(Collected data)

◆ ◆ ◆ ◆ ◆

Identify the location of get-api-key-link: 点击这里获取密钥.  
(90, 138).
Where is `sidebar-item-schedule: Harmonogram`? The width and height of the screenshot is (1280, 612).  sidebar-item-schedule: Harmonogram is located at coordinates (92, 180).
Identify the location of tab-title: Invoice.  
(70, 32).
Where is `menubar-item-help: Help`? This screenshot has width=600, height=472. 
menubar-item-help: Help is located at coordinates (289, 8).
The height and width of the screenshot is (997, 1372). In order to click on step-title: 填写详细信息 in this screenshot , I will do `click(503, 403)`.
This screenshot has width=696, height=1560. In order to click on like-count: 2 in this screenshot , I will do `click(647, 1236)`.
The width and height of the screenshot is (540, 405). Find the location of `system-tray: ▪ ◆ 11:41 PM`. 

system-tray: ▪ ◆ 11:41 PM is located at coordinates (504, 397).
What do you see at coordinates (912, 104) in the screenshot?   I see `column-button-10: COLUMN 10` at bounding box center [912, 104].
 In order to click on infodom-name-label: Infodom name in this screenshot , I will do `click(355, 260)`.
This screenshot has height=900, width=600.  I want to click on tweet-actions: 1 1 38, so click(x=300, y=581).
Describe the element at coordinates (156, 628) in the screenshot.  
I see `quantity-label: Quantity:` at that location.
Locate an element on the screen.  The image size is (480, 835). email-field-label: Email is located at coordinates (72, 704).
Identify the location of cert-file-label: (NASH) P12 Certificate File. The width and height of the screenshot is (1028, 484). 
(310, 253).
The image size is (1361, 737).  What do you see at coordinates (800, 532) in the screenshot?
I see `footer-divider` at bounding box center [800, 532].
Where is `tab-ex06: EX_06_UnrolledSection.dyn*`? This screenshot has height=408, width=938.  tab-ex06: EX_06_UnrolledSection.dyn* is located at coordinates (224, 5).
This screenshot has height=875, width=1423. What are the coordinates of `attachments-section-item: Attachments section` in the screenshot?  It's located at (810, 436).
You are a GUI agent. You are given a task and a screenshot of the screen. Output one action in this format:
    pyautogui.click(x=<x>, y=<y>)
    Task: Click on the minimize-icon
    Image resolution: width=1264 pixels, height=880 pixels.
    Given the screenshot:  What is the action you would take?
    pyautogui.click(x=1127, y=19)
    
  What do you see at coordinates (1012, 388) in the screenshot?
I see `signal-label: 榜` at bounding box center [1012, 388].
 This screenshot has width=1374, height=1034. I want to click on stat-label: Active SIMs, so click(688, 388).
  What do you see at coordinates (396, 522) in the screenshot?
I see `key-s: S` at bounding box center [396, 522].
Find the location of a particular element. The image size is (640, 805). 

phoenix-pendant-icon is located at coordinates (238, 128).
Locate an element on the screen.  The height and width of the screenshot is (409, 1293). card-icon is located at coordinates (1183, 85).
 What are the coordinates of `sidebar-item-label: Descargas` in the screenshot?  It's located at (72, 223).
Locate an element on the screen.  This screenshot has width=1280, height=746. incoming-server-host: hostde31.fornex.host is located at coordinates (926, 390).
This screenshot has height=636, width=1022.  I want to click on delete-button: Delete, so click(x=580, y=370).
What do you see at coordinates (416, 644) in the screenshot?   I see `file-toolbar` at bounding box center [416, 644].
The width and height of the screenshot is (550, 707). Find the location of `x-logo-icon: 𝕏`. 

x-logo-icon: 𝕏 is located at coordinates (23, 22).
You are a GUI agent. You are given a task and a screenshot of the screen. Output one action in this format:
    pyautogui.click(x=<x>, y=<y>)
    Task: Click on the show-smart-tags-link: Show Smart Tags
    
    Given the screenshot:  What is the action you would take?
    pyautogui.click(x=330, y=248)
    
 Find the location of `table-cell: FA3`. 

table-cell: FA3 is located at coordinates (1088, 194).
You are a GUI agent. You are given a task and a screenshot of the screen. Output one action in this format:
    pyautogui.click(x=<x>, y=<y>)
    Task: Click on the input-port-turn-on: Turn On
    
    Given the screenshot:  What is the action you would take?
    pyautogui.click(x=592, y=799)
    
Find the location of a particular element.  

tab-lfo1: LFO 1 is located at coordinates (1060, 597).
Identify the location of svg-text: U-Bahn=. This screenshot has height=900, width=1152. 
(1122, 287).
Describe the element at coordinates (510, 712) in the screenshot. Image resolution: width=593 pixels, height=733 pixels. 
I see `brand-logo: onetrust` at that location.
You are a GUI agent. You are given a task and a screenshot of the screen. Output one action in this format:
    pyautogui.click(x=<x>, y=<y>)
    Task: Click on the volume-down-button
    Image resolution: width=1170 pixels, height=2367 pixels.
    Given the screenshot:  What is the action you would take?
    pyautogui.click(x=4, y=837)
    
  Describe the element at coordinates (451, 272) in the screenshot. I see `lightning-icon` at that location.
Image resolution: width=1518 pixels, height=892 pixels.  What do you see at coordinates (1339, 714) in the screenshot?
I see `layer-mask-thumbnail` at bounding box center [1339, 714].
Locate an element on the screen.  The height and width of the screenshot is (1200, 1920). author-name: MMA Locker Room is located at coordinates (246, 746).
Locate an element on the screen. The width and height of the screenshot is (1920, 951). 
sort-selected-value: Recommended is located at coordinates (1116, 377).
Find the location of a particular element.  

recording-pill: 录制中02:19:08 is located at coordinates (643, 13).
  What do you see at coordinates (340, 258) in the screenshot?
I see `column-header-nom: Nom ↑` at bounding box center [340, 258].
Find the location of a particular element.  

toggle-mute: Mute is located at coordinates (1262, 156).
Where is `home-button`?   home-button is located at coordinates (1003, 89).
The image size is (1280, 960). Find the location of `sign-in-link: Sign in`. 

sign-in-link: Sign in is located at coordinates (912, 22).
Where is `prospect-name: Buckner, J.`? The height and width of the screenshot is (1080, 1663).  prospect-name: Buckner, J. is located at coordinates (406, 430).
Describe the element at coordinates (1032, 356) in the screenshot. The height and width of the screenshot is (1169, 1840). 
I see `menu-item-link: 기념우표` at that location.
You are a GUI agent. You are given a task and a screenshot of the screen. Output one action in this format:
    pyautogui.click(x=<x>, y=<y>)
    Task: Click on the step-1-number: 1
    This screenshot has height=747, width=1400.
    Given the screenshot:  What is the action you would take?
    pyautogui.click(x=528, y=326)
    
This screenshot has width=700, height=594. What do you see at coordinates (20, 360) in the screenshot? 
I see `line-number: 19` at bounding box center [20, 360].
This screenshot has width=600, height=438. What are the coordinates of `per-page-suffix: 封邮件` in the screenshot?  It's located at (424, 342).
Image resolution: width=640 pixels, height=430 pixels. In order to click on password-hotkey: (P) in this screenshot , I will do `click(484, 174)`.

◆ ◆ ◆ ◆ ◆

What you need to do :: Turn every line of the records above into a Markdown table with two columns, Row and Line. Number the rows and leave out blank lines.

Reply to the task ::
| Row | Line |
|---|---|
| 1 | Identify the location of get-api-key-link: 点击这里获取密钥.   |
| 2 | (90, 138). |
| 3 | Where is `sidebar-item-schedule: Harmonogram`? The width and height of the screenshot is (1280, 612).  sidebar-item-schedule: Harmonogram is located at coordinates (92, 180). |
| 4 | Identify the location of tab-title: Invoice.   |
| 5 | (70, 32). |
| 6 | Where is `menubar-item-help: Help`? This screenshot has width=600, height=472.  |
| 7 | menubar-item-help: Help is located at coordinates (289, 8). |
| 8 | The height and width of the screenshot is (997, 1372). In order to click on step-title: 填写详细信息 in this screenshot , I will do `click(503, 403)`. |
| 9 | This screenshot has width=696, height=1560. In order to click on like-count: 2 in this screenshot , I will do `click(647, 1236)`. |
| 10 | The width and height of the screenshot is (540, 405). Find the location of `system-tray: ▪ ◆ 11:41 PM`.  |
| 11 | system-tray: ▪ ◆ 11:41 PM is located at coordinates (504, 397). |
| 12 | What do you see at coordinates (912, 104) in the screenshot?   I see `column-button-10: COLUMN 10` at bounding box center [912, 104]. |
| 13 |  In order to click on infodom-name-label: Infodom name in this screenshot , I will do `click(355, 260)`. |
| 14 | This screenshot has height=900, width=600.  I want to click on tweet-actions: 1 1 38, so click(x=300, y=581). |
| 15 | Describe the element at coordinates (156, 628) in the screenshot.   |
| 16 | I see `quantity-label: Quantity:` at that location. |
| 17 | Locate an element on the screen.  The image size is (480, 835). email-field-label: Email is located at coordinates (72, 704). |
| 18 | Identify the location of cert-file-label: (NASH) P12 Certificate File. The width and height of the screenshot is (1028, 484).  |
| 19 | (310, 253). |
| 20 | The image size is (1361, 737).  What do you see at coordinates (800, 532) in the screenshot? |
| 21 | I see `footer-divider` at bounding box center [800, 532]. |
| 22 | Where is `tab-ex06: EX_06_UnrolledSection.dyn*`? This screenshot has height=408, width=938.  tab-ex06: EX_06_UnrolledSection.dyn* is located at coordinates (224, 5). |
| 23 | This screenshot has height=875, width=1423. What are the coordinates of `attachments-section-item: Attachments section` in the screenshot?  It's located at (810, 436). |
| 24 | You are a GUI agent. You are given a task and a screenshot of the screen. Output one action in this format: |
| 25 |     pyautogui.click(x=<x>, y=<y>) |
| 26 |     Task: Click on the minimize-icon |
| 27 |     Image resolution: width=1264 pixels, height=880 pixels. |
| 28 |     Given the screenshot:  What is the action you would take? |
| 29 |     pyautogui.click(x=1127, y=19) |
| 30 |   What do you see at coordinates (1012, 388) in the screenshot? |
| 31 | I see `signal-label: 榜` at bounding box center [1012, 388]. |
| 32 |  This screenshot has width=1374, height=1034. I want to click on stat-label: Active SIMs, so click(688, 388). |
| 33 |   What do you see at coordinates (396, 522) in the screenshot? |
| 34 | I see `key-s: S` at bounding box center [396, 522]. |
| 35 | Find the location of a particular element. The image size is (640, 805).  |
| 36 | phoenix-pendant-icon is located at coordinates (238, 128). |
| 37 | Locate an element on the screen.  The height and width of the screenshot is (409, 1293). card-icon is located at coordinates (1183, 85). |
| 38 |  What are the coordinates of `sidebar-item-label: Descargas` in the screenshot?  It's located at (72, 223). |
| 39 | Locate an element on the screen.  This screenshot has width=1280, height=746. incoming-server-host: hostde31.fornex.host is located at coordinates (926, 390). |
| 40 | This screenshot has height=636, width=1022.  I want to click on delete-button: Delete, so click(x=580, y=370). |
| 41 | What do you see at coordinates (416, 644) in the screenshot?   I see `file-toolbar` at bounding box center [416, 644]. |
| 42 | The width and height of the screenshot is (550, 707). Find the location of `x-logo-icon: 𝕏`.  |
| 43 | x-logo-icon: 𝕏 is located at coordinates (23, 22). |
| 44 | You are a GUI agent. You are given a task and a screenshot of the screen. Output one action in this format: |
| 45 |     pyautogui.click(x=<x>, y=<y>) |
| 46 |     Task: Click on the show-smart-tags-link: Show Smart Tags |
| 47 |     Given the screenshot:  What is the action you would take? |
| 48 |     pyautogui.click(x=330, y=248) |
| 49 |  Find the location of `table-cell: FA3`.  |
| 50 | table-cell: FA3 is located at coordinates (1088, 194). |
| 51 | You are a GUI agent. You are given a task and a screenshot of the screen. Output one action in this format: |
| 52 |     pyautogui.click(x=<x>, y=<y>) |
| 53 |     Task: Click on the input-port-turn-on: Turn On |
| 54 |     Given the screenshot:  What is the action you would take? |
| 55 |     pyautogui.click(x=592, y=799) |
| 56 | Find the location of a particular element.   |
| 57 | tab-lfo1: LFO 1 is located at coordinates (1060, 597). |
| 58 | Identify the location of svg-text: U-Bahn=. This screenshot has height=900, width=1152.  |
| 59 | (1122, 287). |
| 60 | Describe the element at coordinates (510, 712) in the screenshot. Image resolution: width=593 pixels, height=733 pixels.  |
| 61 | I see `brand-logo: onetrust` at that location. |
| 62 | You are a GUI agent. You are given a task and a screenshot of the screen. Output one action in this format: |
| 63 |     pyautogui.click(x=<x>, y=<y>) |
| 64 |     Task: Click on the volume-down-button |
| 65 |     Image resolution: width=1170 pixels, height=2367 pixels. |
| 66 |     Given the screenshot:  What is the action you would take? |
| 67 |     pyautogui.click(x=4, y=837) |
| 68 |   Describe the element at coordinates (451, 272) in the screenshot. I see `lightning-icon` at that location. |
| 69 | Image resolution: width=1518 pixels, height=892 pixels.  What do you see at coordinates (1339, 714) in the screenshot? |
| 70 | I see `layer-mask-thumbnail` at bounding box center [1339, 714]. |
| 71 | Locate an element on the screen.  The height and width of the screenshot is (1200, 1920). author-name: MMA Locker Room is located at coordinates (246, 746). |
| 72 | Locate an element on the screen. The width and height of the screenshot is (1920, 951).  |
| 73 | sort-selected-value: Recommended is located at coordinates (1116, 377). |
| 74 | Find the location of a particular element.   |
| 75 | recording-pill: 录制中02:19:08 is located at coordinates (643, 13). |
| 76 |   What do you see at coordinates (340, 258) in the screenshot? |
| 77 | I see `column-header-nom: Nom ↑` at bounding box center [340, 258]. |
| 78 | Find the location of a particular element.   |
| 79 | toggle-mute: Mute is located at coordinates (1262, 156). |
| 80 | Where is `home-button`?   home-button is located at coordinates (1003, 89). |
| 81 | The image size is (1280, 960). Find the location of `sign-in-link: Sign in`.  |
| 82 | sign-in-link: Sign in is located at coordinates (912, 22). |
| 83 | Where is `prospect-name: Buckner, J.`? The height and width of the screenshot is (1080, 1663).  prospect-name: Buckner, J. is located at coordinates (406, 430). |
| 84 | Describe the element at coordinates (1032, 356) in the screenshot. The height and width of the screenshot is (1169, 1840).  |
| 85 | I see `menu-item-link: 기념우표` at that location. |
| 86 | You are a GUI agent. You are given a task and a screenshot of the screen. Output one action in this format: |
| 87 |     pyautogui.click(x=<x>, y=<y>) |
| 88 |     Task: Click on the step-1-number: 1 |
| 89 |     This screenshot has height=747, width=1400. |
| 90 |     Given the screenshot:  What is the action you would take? |
| 91 |     pyautogui.click(x=528, y=326) |
| 92 | This screenshot has width=700, height=594. What do you see at coordinates (20, 360) in the screenshot?  |
| 93 | I see `line-number: 19` at bounding box center [20, 360]. |
| 94 | This screenshot has width=600, height=438. What are the coordinates of `per-page-suffix: 封邮件` in the screenshot?  It's located at (424, 342). |
| 95 | Image resolution: width=640 pixels, height=430 pixels. In order to click on password-hotkey: (P) in this screenshot , I will do `click(484, 174)`. |